Peter Marks, Ph.D., M.D.

Peter Marks received his graduate degree in cell and molecular biology and his medical degree at New York University and completed Internal Medicine residency and Hematology/Medical Oncology training at Brigham and Women’s Hospital in Boston. He has worked in academic settings teaching and caring for patients and in industry on drug development. In 2012, he joined the Food and Drug Administration and served as Director of the Center for Biologics Evaluation and Research from 2016 to 2025. He is currently Senior Vice President for Molecule Development and Head of Infectious Disease at Eli Lilly and Company, has published extensively, and is a member of the National Academy of Medicine.

Sheila Mikhail, JD, M.B.A

Sheila Mikhail has almost 25 years of biopharmaceutical leadership experience. She is a serial entrepreneur, an advocate for equitable access to healthcare, and a philanthropist. Sheila co-founded and ran several companies, including AskBio (sold to Bayer in 2020 in a $4B transaction) and Bamboo Therapeutics, Inc. (sold to Pfizer in 2016 in a deal valued at $827M). She was also a founder and part of the management team of Chatham Therapeutics, LLC (sold to Baxter in 2014) and Viralgen VectorCore S.A., a gene therapy CDMO business (sold to Bayer in 2021). In further pursuit of expanded global access to healthcare, Ms. Mikhail recently co-founded Jurata Thin Film, Inc., to eliminate the need for cold chain storage requirements.

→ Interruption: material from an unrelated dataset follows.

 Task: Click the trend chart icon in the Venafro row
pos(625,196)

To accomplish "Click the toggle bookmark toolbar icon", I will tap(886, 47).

Sheila is currently the CEO and Co-Founder of M34, which develops molecular therapy for neurodegenerative diseases. Committed to ensuring that gene therapy treatments are developed for patients suffering from ultra-rare diseases, in 2017, Ms. Mikhail co-founded Columbus Children’s Foundation (CCF). To date, CCF has supported the treatment of over 50 children suffering from amino acid decarboxylase deficiency (AADC), a devastating neurological disease with no viable treatment options. Following her breast cancer diagnosis in 2022, Ms. Mikhail formed BC-Ruckus to advocate for expanded access to supplemental screening for women with dense breasts so everyone’s breast cancer can be found early. Ms. Mikhail was recognized as the Ernst & Young 2021 Overall National US Entrepreneur of the Year.